Mobile money operators, who are focused on low-tech interfaces for feature phones, may be developing the wrong types of products. Unbanked smartphone users are an entire demographic for which financial inclusion products have not been developed. Indeed, one self-admitted flaw of Peru’s soon-to-launch mobile money service, BIM, is that it is clumsy and slow for smartphone users who are used to flipping seamlessly between apps. Considering the rapid projected growth of smartphone penetration, mobile money services may become obsolete before they even become mainstream.
Growth of smartphone usage aside, there may be another reason to target more high-tech consumers. Mobile money uptake has been so low in part because its main users are marginalized, poorly educated, and highly suspicious of banks and technology. But the unbanked population is diverse and includes young, lower-middle class urban dwellers, who in many cases have smartphones. These users are more tech-savvy and adaptive than feature phone users, and thus are more likely to trade in old behaviors for new ones. With regard to mobile money, smartphone users would be more inclined to trust that their cash is stored safely in their phone and be more excited about sending money to friends electronically than their feature phone counterparts.

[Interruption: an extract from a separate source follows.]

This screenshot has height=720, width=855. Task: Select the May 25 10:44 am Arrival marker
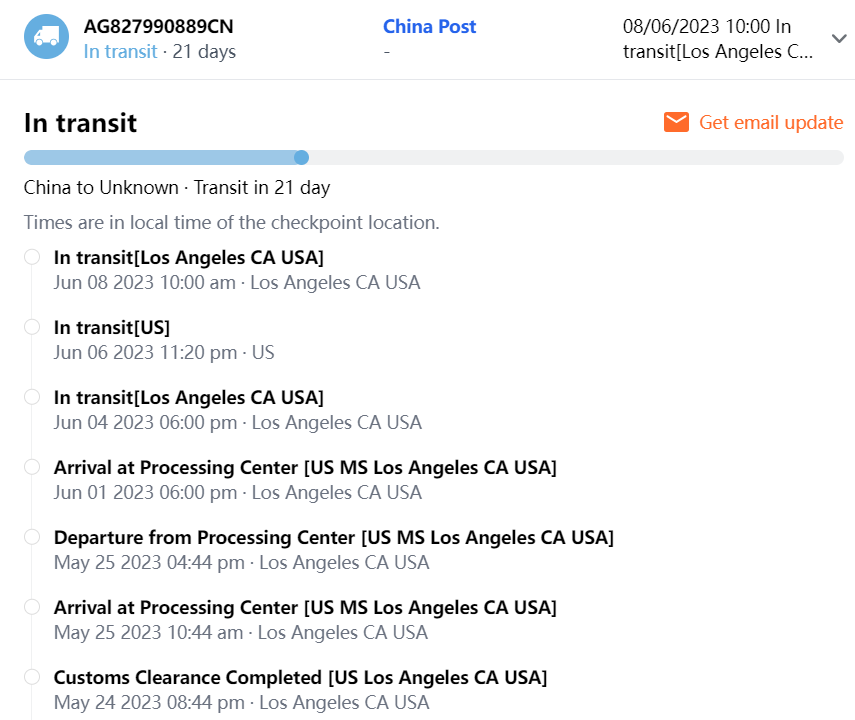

Nowadays, the smartphone is the mechanism by which behaviors change and old patterns are disrupted; it has transformed how we communicate, shop, bank, and even hail taxis. Theoretically, if unbanked smartphone users—who are richer, better educated, and more included than feature phone users—adopt mobile money, they will want to use this technology to transact with their feature phone user friends, encouraging them to also use the service. Instead of working from bottom up with the most financially excluded, mobile money providers would be wise to let smartphone users push the service to the bottom of the pyramid for them.